6.2    Real Life Event Log
Exceptional cases may dominate the normal cases, thereby leading to a process
model that is over-fitting the data or that is too general to be of any value. This
process model could however be improved by incorporating domain knowledge.
In order to evaluate such a scenario, we use the following steps on a real-life log
containing the road traffic fine management process with 11 events and 150,370
cases available at [10]:
 • Use the complete event log to mine a process tree using IMi resulting in a
   structured process tree. Figure 11a shows the Petri net representation of this
   process tree. Learn domain rules based on this tree.
 • Filter the event log to select 10% of the cases having exceptionally deviating
   behavior from the process model of Figure 11a.
 • Create a process tree based on the filtered log using IMi.
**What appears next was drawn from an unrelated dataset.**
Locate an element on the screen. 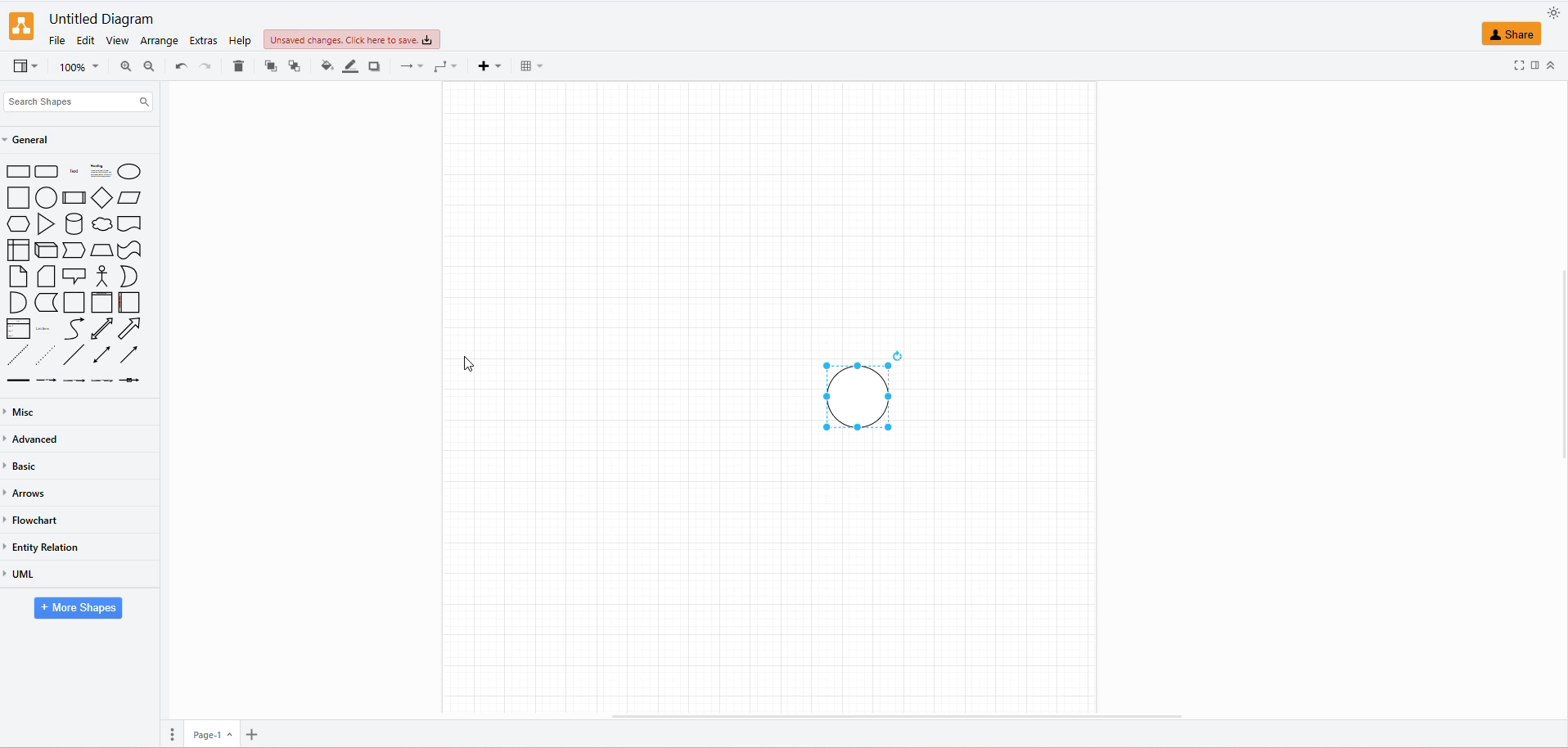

We assume that this
   process tree is our starting point, and input it to the modification algorithm.
   The Petri net representation of this process tree is shown in Figure 11b.
 • Use the rules learnt from the original process model, in combination with
   the entire event log and modified trees to generate a Pareto front.
We deduce 2 coexistence, 2 responded-existence, 4 response and 1 not-succession
rules (9 in total) from the original process model. We use an edit distance of 3
in the modification algorithm and stop creating variants of process trees after
creating 500,000 unique process trees which results in a Pareto front of 54 process
trees. In Table 5 we compare the original process tree, filtered process tree and
the 5 modified process trees; out of which; trees 1,2, and 3 have the combined
highest values for replay fitness and precision in the Pareto front, and trees
4 and 5 have highest individual values in the Pareto front for replay fitness
and precision respectively. As we use the process model containing only 10%


(a) Process model mined with complete       (b) Process model with filtered log con-
event log.                                  taining infrequent traces only.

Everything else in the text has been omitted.